🐺

58 7 2
                                    

* * *

2010
Ankara/Etimesgut
Kurban Bayramı'nın ilk günü

"Anne, babamla amcam neden gelmiyor?"

Küçük kız odanın ortasında koşuştururken bir yandan da sızlanıyordu. Çünkü babası hala gelmemişti. Herkes babasıyla, ailesiyle kurban keserken Esker ailesi evdeydi. Ev halkından iki kişi eksikti çünkü. Bugün geleceklerdi ama ne zaman olduğunu kimse bilmiyordu.

"Kızım azıcık otur, gelecek babangil. Hem sen niye şeker toplamaya çıkmadın? Tüm arkadaşların seni bekliyor."

Esma Hanım sabahtan beri eşini bekliyordu. Daha öğlen olmamıştı ama kızı sorularla onu bıktırmıştı.

"Olmaz anne, babam gelmeden olmaz. Ya o geldiğinde ben evde olmazsam?'

"Kızım baban gelince haber veririm sana.''

''Olmaz anne.''

Tam o sırada küçük Almila kendini yerde buldu. Annesinin yüzüne bakıp ağlamaya başladı. Bir anda kapı zilinin sesi evi doldurdu. Küçük kız ağlamayı bırakıp hemen kapıya koştu. "Babam geldi, babam geldi."

Kapıyı açtığında heyecanı kursağında kalmıştı. "Yenge, siz mi geldiniz?" dedi durgun sesiyle.

"Biz geldik kuzum. Ee hazırlamamışsın sen. Hadi çabuk hazırlan, ablan seni bir yere götürecek."

Küçük kız yeniden heyecanlanmıştı. Hemen odasına gidip toz pembe elbisesini giydi. Saçlarını annesi örmüştü sabahtan.

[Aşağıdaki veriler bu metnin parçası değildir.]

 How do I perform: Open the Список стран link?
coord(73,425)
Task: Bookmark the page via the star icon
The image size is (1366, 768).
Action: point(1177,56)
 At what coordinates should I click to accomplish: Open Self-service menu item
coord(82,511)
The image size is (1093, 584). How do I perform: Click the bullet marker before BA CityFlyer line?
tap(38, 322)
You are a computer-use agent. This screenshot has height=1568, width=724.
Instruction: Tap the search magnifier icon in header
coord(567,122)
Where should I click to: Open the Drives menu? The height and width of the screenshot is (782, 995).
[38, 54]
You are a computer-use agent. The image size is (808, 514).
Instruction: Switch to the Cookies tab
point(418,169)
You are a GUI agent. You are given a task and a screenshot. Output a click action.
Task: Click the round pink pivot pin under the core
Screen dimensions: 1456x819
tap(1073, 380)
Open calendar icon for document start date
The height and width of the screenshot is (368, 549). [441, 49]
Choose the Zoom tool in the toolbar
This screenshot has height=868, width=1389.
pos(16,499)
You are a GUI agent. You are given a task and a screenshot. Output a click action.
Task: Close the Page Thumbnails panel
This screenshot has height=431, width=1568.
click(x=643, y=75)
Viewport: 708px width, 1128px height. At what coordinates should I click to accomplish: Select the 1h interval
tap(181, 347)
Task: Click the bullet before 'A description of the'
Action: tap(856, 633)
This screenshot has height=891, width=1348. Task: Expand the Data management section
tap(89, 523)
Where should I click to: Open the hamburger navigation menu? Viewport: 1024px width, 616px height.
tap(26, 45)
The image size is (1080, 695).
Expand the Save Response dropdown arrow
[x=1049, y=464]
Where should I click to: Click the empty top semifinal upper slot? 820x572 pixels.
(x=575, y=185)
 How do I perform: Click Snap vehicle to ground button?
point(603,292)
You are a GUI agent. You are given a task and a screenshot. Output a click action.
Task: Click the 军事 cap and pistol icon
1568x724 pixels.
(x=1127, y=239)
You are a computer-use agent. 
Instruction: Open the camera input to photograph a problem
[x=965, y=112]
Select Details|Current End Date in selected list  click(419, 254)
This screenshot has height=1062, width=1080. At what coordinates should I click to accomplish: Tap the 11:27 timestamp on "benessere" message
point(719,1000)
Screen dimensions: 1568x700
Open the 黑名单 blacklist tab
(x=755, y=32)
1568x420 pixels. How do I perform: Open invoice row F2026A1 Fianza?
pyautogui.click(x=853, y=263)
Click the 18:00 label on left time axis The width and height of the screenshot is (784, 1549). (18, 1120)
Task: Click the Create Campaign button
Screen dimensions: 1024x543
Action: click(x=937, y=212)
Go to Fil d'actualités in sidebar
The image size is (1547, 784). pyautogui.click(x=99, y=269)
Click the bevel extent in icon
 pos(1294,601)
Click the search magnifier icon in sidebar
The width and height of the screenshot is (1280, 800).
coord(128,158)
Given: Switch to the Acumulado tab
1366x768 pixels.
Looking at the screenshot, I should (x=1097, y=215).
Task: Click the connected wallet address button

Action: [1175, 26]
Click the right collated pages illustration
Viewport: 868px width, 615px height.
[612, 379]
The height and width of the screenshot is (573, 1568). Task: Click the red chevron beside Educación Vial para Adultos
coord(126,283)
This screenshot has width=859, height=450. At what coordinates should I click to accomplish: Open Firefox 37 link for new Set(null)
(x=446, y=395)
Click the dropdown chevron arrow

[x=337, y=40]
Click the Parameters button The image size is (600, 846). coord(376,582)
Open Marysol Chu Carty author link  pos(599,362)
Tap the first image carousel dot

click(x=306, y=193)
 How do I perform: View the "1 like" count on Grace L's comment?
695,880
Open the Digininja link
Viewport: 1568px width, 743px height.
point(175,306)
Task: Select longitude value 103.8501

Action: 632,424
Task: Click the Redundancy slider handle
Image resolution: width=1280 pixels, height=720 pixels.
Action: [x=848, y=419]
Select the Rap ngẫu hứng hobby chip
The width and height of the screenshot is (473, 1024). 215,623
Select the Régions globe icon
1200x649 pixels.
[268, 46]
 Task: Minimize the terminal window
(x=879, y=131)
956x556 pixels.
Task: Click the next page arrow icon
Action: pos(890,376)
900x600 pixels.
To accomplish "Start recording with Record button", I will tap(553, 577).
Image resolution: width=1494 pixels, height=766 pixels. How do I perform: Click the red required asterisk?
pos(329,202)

Hemen saçlarını düzeltti ve aynanın karşısına çıktı. Sanki 8 yaşında değildi de 5 yaşındaki küçük bir kızdı. Yeniden heyecanla odasından çıkıp salona gitti.

"Ooo yengesinin kuzusu, çok güzel olmuşsun."

"Oldum yenge, çok güzel oldum. Babam seçti bu elbiseyi."

Esma Hanım mutfaktaydı. Hemen onun yanına gitti ve "Nasıl olmuşum anne?" diye sordu.

"Çok güzel olmuşsun birtanem. Hadi, ablan seni bekliyor."

Almila hemen evden çıktı ve üst kata gitti. Kapıyı üç kez tıklattı. Biraz sonra kapı 13 yaşlarında bir kız tarafından açıldı.

"Sonunda hazırsın küçük hanım."

"Ben küçük değilim ve hazırım ama sen hazır değilsin."

Gökçe, buz mavisi bir pantolon ve beyaz bir tişört giymişti. Saçlarını balıksırtı örmüştü.

"Gayet hazırım ben. Neyimi beğenmedin acaba?"

Almila bir kez daha baştan aşağı süzdü ablasını.

"Niye elbise giymedin sen? Saçlarını da açmamışsın."

"Sevmediğimi biliyorsun Almila. Gerek yok elbiseye. Saçlarımı da açmam ben. Güzel değil, sıcak oluyor."

"Her neyse, nereye gidiyoruz?"

"Sürpriz, hadi çıkalım."

Gökçe evin anahtarını ve cüzdanını alıp evden çıktı. Arkasından da Almila geliyordu. Binadan çıkıp sağ tarafa döndüler. Biraz yürüyüp sola döndüler.

"Abla nereye gidiyoruz?"

"Sürpriz dedim ya küçük hanım. Azıcık sabır."

Biraz daha yürüdüklerinde bir dondurmacının önünde durdular.